====== RECORD EXTRACTS

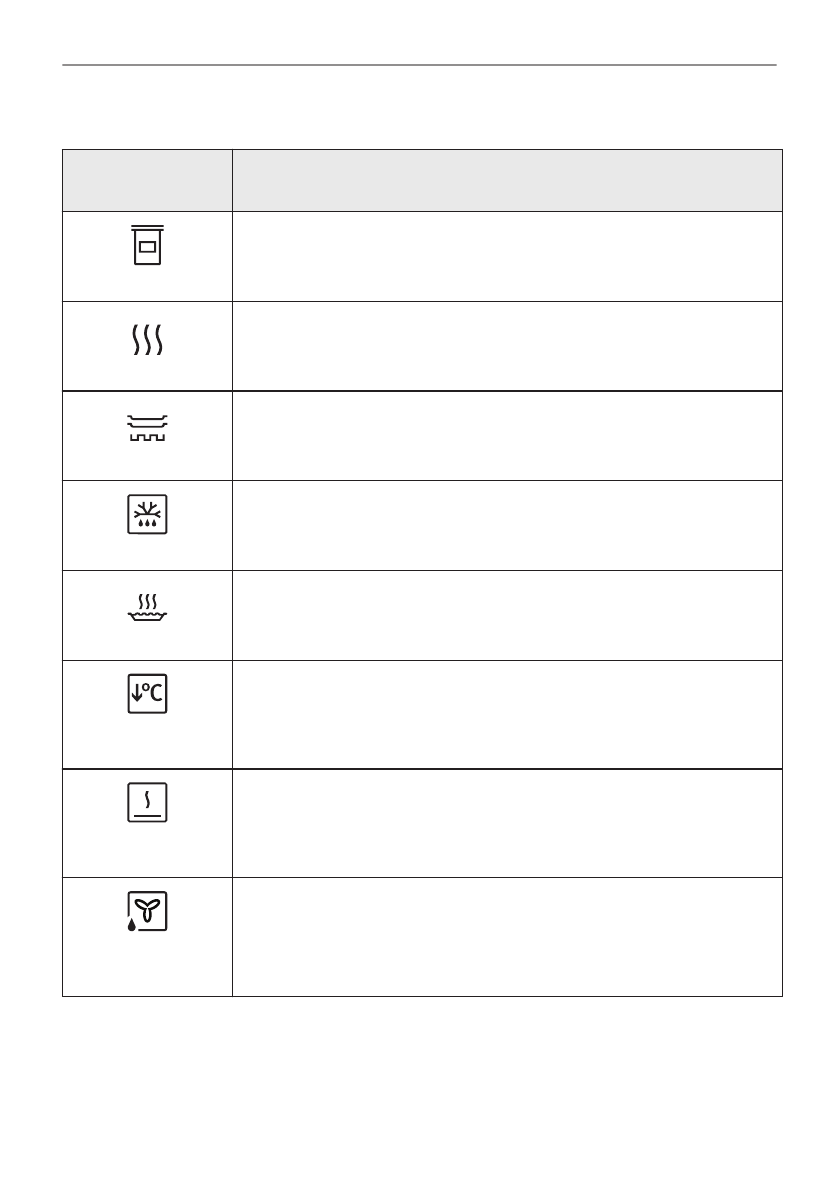
Task: Click the wide gray header cell on right
Action: [x=506, y=180]
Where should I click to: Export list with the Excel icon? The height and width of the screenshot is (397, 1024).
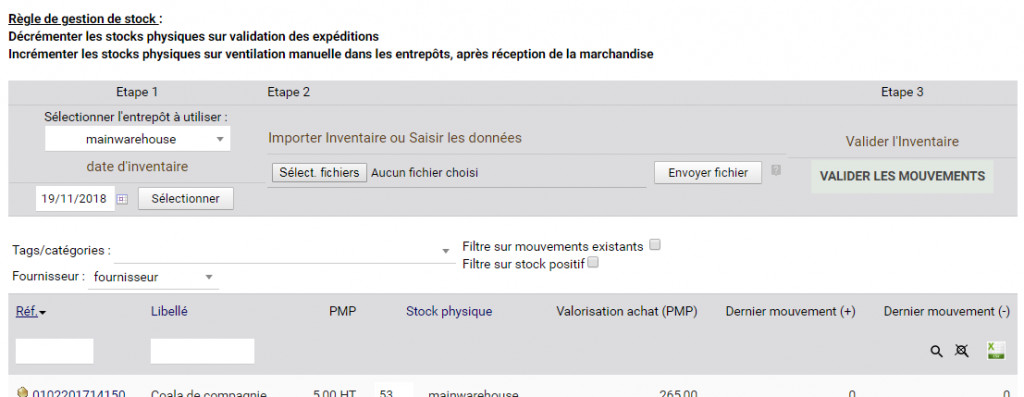coord(996,351)
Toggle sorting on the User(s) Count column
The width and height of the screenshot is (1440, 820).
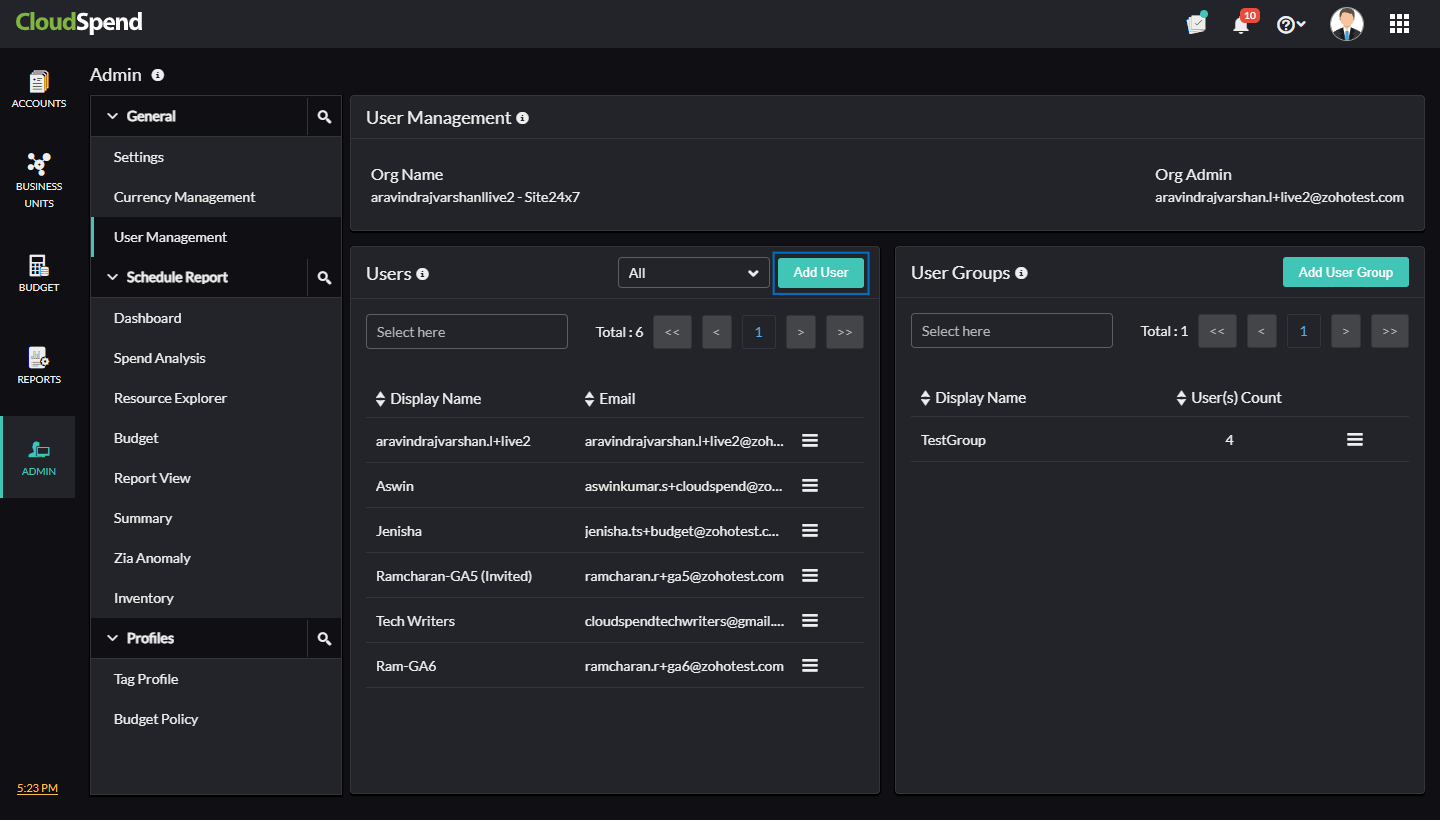[1182, 397]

============

TASK TO COMPLETE –
From the line containing "The width and" down to the final line of the listing above, write out only those lines exactly as they are, minus the pictures.

YOUR SOLUTION –
The width and height of the screenshot is (1440, 820).
[1182, 397]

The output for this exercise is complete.